> WORK REQUEST
Search the records below for the word "Google". Pull out each line that has it.

>>>>>

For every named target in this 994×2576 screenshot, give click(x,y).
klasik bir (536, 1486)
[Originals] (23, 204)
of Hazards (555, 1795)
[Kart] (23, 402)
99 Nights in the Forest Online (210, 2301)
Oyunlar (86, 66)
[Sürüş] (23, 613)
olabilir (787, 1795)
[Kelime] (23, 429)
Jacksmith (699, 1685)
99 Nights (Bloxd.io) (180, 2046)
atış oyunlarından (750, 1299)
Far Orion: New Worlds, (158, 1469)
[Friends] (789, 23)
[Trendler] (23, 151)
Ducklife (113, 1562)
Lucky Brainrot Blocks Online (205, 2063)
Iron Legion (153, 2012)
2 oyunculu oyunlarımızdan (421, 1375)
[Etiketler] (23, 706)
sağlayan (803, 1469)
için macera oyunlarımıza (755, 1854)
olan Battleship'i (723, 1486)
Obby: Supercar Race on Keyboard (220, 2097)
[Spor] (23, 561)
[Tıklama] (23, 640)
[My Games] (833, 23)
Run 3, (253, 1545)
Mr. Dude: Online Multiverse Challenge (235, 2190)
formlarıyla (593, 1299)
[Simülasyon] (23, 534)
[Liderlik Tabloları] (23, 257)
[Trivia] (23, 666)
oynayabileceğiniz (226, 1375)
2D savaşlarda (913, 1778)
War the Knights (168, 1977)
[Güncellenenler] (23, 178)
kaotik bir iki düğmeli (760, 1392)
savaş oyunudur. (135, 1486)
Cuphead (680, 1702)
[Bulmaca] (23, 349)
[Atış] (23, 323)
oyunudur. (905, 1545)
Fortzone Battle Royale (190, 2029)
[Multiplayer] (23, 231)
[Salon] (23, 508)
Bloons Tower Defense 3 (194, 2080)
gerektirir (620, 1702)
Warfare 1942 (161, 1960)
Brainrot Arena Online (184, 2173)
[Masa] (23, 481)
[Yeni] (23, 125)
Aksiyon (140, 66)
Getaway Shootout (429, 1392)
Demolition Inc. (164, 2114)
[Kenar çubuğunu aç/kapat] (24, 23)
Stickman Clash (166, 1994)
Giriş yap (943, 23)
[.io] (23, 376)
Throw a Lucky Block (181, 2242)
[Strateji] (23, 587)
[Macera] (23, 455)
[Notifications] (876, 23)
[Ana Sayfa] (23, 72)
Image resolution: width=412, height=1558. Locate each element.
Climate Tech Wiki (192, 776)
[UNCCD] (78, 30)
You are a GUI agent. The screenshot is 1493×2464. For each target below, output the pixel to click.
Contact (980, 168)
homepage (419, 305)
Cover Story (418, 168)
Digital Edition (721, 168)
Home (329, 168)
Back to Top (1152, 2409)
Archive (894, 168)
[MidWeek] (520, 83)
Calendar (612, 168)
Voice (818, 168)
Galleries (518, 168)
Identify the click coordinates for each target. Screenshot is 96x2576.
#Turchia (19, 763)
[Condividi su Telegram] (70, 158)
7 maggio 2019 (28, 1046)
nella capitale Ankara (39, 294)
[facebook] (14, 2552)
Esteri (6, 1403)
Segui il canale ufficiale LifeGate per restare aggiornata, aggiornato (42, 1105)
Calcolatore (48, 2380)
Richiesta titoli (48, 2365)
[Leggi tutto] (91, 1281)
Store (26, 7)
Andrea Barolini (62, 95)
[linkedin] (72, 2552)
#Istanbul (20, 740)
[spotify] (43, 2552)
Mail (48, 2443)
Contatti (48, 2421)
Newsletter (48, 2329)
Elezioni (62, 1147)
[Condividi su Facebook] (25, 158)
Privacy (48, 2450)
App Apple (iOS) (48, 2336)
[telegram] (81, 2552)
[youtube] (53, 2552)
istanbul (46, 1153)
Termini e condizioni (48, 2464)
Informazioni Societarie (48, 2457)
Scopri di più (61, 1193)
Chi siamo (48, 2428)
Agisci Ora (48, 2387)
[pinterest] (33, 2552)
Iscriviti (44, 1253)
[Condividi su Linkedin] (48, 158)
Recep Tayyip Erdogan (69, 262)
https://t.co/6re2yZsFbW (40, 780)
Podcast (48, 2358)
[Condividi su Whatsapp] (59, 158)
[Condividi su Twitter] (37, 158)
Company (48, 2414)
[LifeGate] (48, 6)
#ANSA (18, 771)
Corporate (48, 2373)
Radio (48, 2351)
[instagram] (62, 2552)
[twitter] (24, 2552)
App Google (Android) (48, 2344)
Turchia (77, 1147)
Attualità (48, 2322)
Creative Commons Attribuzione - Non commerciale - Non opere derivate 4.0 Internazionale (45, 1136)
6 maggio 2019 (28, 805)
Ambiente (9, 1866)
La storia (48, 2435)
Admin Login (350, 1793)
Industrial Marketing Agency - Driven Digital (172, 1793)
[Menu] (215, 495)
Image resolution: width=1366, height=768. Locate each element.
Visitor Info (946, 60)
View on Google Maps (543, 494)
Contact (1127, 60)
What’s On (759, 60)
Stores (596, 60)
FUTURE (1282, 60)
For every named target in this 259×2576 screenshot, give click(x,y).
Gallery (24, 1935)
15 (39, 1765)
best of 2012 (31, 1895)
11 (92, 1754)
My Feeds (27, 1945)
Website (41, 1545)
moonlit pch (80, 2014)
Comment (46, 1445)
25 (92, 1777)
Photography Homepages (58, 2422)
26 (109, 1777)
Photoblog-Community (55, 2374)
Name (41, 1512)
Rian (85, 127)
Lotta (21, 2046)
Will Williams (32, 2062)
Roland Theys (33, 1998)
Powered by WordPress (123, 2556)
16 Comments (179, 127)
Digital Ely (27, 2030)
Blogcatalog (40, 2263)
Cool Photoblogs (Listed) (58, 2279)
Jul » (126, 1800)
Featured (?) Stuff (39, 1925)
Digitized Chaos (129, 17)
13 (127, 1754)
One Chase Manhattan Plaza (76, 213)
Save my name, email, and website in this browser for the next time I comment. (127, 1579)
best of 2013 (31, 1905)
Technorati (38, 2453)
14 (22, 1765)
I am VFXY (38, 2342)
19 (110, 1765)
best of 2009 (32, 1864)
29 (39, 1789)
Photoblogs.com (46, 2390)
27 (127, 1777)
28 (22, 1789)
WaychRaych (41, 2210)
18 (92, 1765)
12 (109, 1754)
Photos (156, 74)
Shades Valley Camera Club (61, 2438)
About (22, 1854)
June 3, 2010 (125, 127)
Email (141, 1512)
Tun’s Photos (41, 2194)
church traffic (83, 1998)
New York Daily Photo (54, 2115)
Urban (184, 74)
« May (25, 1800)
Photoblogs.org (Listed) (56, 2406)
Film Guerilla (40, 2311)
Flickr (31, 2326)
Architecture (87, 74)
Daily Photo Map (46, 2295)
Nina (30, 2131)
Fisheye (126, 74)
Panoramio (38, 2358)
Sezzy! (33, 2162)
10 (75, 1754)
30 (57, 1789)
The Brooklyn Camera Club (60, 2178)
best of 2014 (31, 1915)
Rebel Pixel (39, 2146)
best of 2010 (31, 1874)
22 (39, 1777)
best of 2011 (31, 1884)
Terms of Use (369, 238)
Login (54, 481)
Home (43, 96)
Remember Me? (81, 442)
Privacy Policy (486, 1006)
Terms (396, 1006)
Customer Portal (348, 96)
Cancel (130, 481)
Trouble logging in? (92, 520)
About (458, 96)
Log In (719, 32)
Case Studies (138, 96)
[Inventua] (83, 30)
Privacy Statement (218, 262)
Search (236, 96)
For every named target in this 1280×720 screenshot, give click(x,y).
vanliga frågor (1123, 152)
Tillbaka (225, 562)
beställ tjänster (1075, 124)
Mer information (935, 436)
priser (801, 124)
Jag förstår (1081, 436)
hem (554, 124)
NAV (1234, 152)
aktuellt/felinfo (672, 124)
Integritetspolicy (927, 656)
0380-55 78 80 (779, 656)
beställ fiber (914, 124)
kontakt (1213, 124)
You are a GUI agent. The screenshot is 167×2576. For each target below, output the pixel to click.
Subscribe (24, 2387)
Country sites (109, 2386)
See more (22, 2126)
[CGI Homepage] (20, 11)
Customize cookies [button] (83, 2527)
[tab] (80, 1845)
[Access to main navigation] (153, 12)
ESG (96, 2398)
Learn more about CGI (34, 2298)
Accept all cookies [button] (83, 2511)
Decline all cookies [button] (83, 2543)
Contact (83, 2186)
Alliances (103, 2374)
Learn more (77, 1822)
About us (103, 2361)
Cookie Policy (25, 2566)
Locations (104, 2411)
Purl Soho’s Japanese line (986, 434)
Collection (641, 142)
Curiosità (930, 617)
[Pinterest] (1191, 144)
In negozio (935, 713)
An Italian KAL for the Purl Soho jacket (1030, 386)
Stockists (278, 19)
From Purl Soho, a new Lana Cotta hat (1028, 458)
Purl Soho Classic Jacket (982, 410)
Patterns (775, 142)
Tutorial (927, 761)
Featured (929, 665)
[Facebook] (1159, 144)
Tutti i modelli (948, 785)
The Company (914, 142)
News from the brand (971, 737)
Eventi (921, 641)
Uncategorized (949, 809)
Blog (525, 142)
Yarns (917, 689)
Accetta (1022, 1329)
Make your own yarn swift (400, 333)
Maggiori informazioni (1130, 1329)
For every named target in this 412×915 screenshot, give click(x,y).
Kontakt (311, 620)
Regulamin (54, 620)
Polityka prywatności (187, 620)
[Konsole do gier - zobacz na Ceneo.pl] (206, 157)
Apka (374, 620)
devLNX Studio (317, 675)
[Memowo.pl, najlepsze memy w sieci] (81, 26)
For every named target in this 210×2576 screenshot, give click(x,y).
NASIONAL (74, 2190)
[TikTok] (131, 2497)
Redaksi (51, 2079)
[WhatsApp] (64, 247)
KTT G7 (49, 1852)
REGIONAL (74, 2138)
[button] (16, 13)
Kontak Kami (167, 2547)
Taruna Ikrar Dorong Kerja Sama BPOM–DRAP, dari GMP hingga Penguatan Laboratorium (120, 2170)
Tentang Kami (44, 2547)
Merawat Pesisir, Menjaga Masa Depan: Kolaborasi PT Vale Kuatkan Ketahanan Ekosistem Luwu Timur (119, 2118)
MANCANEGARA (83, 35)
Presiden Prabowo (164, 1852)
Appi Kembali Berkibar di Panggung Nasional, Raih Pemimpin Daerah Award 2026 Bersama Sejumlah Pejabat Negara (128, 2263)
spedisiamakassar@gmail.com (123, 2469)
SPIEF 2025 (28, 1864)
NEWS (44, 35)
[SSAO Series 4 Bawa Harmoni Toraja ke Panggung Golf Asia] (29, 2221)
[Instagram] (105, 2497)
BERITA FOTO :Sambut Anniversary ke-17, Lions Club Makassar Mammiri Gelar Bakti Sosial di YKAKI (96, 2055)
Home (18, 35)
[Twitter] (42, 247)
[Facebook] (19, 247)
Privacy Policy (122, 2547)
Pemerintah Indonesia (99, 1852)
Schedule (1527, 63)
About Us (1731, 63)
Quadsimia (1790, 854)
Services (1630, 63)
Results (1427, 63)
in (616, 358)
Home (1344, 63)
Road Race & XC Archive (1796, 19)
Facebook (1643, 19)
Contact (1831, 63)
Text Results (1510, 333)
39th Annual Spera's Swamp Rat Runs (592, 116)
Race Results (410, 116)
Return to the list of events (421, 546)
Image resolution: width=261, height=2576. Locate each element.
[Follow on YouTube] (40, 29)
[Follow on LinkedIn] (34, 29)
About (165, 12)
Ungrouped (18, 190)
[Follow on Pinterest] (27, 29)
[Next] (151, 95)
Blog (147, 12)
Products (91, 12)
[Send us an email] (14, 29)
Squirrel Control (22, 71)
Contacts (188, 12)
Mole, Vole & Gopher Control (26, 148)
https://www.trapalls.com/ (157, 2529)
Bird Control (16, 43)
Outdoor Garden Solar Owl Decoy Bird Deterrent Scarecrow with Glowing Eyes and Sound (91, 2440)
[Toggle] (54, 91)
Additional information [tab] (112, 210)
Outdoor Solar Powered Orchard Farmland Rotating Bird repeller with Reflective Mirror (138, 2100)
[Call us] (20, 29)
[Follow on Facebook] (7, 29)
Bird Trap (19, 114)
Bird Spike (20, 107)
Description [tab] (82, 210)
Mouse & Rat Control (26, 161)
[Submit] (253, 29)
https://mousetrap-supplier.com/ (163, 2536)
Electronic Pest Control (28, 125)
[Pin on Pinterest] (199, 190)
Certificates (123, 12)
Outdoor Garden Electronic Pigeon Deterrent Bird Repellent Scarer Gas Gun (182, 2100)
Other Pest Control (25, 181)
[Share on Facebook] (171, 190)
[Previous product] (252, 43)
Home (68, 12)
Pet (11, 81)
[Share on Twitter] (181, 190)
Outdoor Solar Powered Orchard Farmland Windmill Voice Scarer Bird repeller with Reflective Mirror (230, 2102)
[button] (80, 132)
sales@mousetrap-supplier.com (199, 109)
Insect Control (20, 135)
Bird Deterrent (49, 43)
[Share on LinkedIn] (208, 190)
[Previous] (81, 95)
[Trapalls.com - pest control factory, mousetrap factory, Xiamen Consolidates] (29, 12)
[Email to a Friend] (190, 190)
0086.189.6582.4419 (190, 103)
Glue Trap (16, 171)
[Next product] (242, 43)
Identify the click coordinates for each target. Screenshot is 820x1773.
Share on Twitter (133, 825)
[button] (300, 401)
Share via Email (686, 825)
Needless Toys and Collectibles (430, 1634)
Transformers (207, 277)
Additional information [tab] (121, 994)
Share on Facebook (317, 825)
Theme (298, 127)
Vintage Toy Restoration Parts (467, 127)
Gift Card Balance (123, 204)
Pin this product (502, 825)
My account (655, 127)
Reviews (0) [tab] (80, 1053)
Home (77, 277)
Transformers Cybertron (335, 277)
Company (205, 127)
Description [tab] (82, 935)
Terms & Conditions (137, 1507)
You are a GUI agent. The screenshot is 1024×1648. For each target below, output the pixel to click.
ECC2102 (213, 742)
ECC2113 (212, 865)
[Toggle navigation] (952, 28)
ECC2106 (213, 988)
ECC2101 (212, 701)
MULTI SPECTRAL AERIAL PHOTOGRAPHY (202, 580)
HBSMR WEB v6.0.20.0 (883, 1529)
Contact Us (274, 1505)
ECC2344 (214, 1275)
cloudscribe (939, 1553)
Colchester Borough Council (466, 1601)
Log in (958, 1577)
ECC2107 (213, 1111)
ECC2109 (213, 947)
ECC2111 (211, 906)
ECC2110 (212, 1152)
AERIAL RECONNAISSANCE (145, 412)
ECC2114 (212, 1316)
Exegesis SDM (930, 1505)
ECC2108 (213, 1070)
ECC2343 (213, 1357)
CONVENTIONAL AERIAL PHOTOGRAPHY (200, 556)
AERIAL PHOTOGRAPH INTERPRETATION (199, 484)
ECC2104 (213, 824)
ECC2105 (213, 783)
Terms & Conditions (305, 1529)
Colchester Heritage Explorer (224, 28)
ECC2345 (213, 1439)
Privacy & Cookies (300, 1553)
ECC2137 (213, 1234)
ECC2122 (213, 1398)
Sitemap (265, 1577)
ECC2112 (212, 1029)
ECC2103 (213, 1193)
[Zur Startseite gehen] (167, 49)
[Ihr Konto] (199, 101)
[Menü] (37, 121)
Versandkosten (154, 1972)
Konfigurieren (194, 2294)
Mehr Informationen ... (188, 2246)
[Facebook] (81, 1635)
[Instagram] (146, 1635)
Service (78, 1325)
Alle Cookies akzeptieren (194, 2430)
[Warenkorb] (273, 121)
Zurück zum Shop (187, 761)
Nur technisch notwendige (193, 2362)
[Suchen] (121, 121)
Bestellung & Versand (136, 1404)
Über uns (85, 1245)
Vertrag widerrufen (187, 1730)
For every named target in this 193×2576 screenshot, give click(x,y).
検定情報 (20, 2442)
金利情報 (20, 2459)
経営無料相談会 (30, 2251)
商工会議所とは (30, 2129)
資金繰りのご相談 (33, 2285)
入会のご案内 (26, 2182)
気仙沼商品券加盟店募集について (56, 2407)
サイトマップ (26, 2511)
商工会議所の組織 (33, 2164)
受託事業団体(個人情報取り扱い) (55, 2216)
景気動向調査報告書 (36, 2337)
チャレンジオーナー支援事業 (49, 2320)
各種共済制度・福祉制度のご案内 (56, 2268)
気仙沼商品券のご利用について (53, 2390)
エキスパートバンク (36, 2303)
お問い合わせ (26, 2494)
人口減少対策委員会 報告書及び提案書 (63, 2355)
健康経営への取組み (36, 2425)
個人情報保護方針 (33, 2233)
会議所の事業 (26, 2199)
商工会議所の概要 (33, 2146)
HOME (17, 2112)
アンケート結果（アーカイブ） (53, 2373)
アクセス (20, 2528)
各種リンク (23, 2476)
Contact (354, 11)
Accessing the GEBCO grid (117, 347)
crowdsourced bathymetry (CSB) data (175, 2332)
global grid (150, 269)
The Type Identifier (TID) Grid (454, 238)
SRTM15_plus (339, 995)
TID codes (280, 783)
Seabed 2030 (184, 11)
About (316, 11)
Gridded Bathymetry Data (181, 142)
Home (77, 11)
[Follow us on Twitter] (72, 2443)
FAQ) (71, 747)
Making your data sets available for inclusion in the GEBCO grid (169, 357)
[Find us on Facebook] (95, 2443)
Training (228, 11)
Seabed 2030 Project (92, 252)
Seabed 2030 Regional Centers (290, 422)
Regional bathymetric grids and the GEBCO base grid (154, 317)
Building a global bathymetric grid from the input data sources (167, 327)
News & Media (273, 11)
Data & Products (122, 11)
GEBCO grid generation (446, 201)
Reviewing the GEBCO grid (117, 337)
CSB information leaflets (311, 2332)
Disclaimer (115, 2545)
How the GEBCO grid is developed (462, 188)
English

<<<<<

> PROBLEM SOLUTION
App Google (Android) (48, 2344)
View on Google Maps (543, 494)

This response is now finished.